Now that I’ve recovered from last week, it seemed the right moment to do a round up of the live blogging project Pat Thomson and myself initiated at The Sociological Review’s Undisciplining conference. There were 43 posts from 13 live bloggers over four days. This is a pretty substantial outpouring of thought and reflection over a relatively short period of time:
- #Undisciplining Day Zero: Preparing From The Cat Cafe – Mark Carrigan
- Live From Breakfast – Pat Thomson
- The Hive Begins To Form at #Undisciplining – Mark Carrigan
- Landing – Kate Carruthers Thomas
- What does it mean to reflect in real time? – Mark Carrigan
- Trying to Say Something Clever – Michael Toze
- the person/al and the structural? – Pat Thomson
- un-mining, (under-mining?) disciplinarity – Anna Davidson
- I am NOT a sociologist, get me out of here! – Julia Molinari
- sociology of art as a powerful way to reveal the social – Janna Klostermann
- making a sociological board game – Pat Thomson
- Being alone at conferences – Mark Carrigan
- Structure and Undisciplining – Catherine Price
- Questions from the geographical edges – Rosemary Hancock
- The Missing Links – interdisciplinary in sociological inquiry – Donna Carmichael
- A sociological walk of contrasts – Julia Molinari
- The Future versus Bureaucracy – Michael Toze
- Live blogging and the cinema experience – Catherine Price
- Time to Write – Kate Carruthers Thomas
- The dreaded conference dinner – Julia Molinari
- When a conference has a meta-conference – Mark Carrigan
- Care and the conference – Michaela Benson
- Echoes from Beyond the Edges of #Undisciplining – Jill Jameson
- Conference as home – Pat Thomson
- Beyoncé Vs Bev Skeggs – Donna Carmichael
- Knowledge production outside the university at #undisciplining – Mark Carrigan
- Why should anyone get paid to do sociology? – Mark Carrigan
- The feminist walk of the city – Catherine Price
- Making friends and changing the world – Rosemary Hancock
- The Rising Emotions of Asking the Panel A Question – Julia Molinari
- Too Too – Pat Thomson
- Not Knowing Why We Do What We Do – Michael Toze
- Time Out – Pat Thomson
- Outside/In Place – Kate Carruthers Thomas
- Undisciplining like a moth to a flame – Janna Klostermann
- Re-Sounding Edges: #Undisciplining – Jill Jameson
- A Fireside Chat: Defending the Social – Julia Molinari
- How does the sociological speak to/with/from the earth? – Anna Davidson
- Going Live? – Katy Vigurs
- Art! – Janna Klostermann
- Beyond the conference – Michael Toze
- Reflections on Live Blogging – Catherine Price
- Ending Where I Began #Undisciplining – Mark Carrigan
To what extent does this constitute a meta-conference?
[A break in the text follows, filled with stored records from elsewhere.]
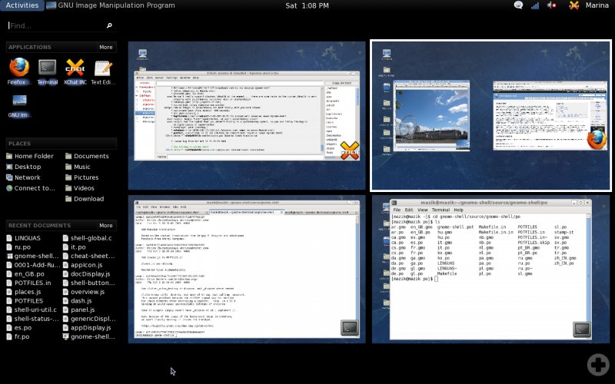Launch XChat IRC from applications
This screenshot has height=384, width=615.
click(x=75, y=69)
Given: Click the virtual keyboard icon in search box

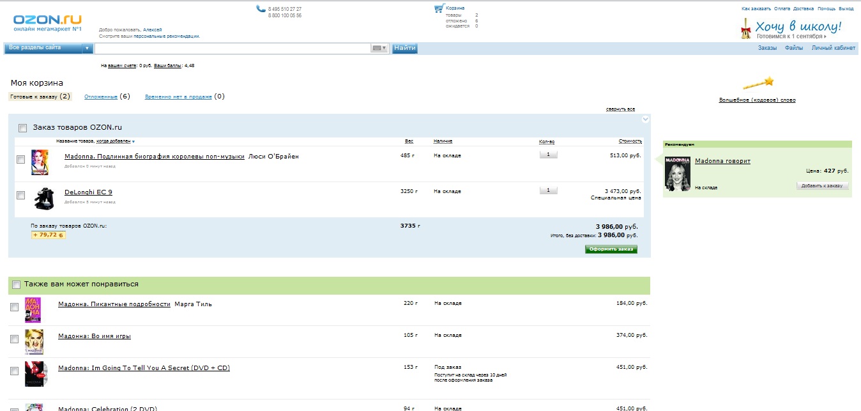Looking at the screenshot, I should click(x=379, y=48).

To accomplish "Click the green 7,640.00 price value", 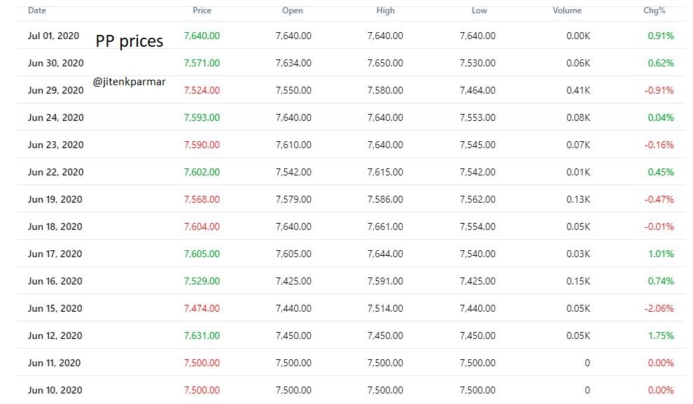I will [x=202, y=35].
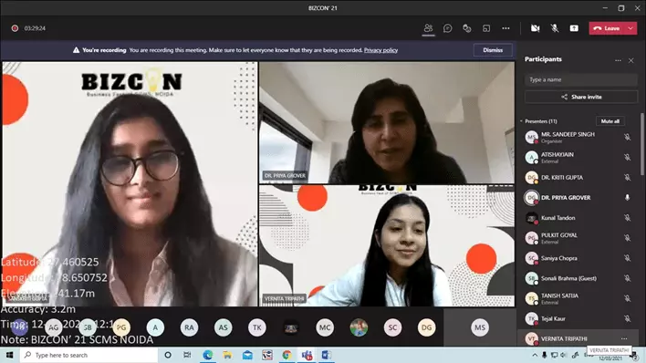Toggle the camera on

coord(536,28)
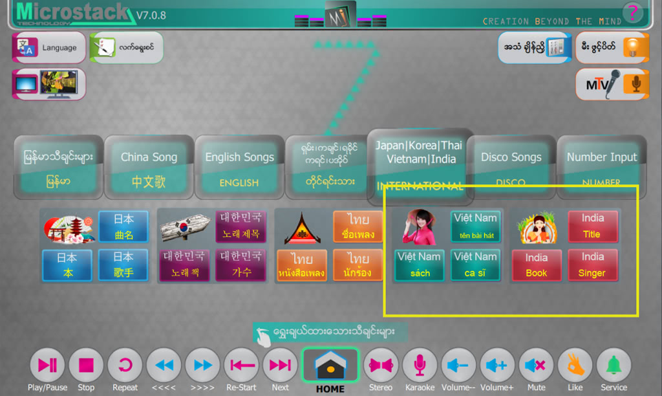This screenshot has width=662, height=396.
Task: Select the India Singer button
Action: coord(592,265)
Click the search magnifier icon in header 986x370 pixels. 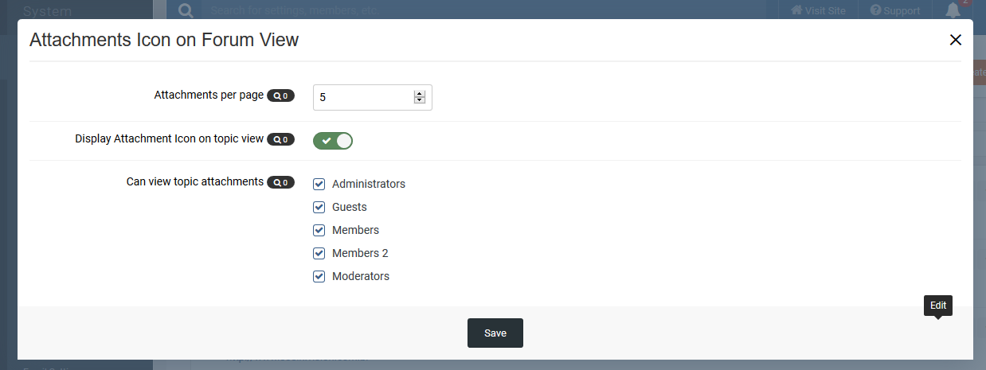coord(186,10)
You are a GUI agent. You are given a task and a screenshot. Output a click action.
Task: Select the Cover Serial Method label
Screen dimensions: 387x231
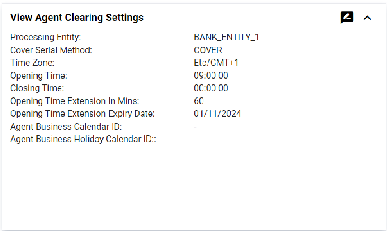pos(51,50)
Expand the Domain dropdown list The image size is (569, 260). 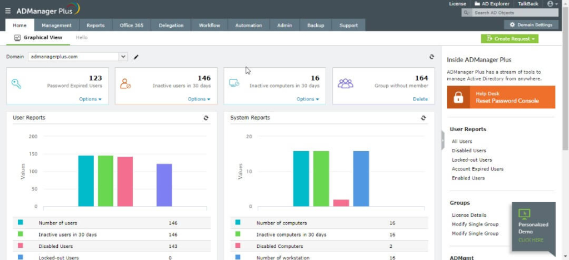(123, 57)
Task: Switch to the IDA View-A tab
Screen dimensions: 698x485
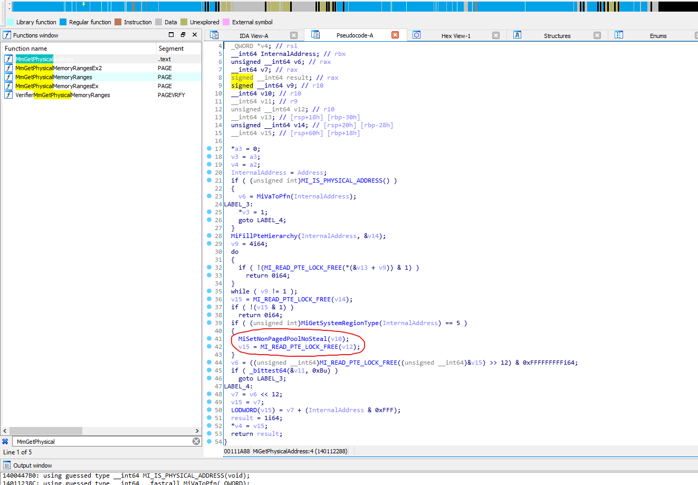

It was an organised process of asynchronous dialogue with a remit as wide as the conference itself, with the choice of topics being left to live bloggers as they made their way through the conference. To the extent live bloggers were reading each other and in some cases responding to each other, either directly in a substantive way or indirectly through riffing off themes such as awkwardness or isolation, it is clear the above is more than the sum of its parts.
It wasn’t simply individuals responding individually, with the live blog being an aggregate of these individual responses. It wasn’t a collective either but rather something in between the two. What is this in between and what can it tell us about conference sociality and how it can be extended and deepened using social media?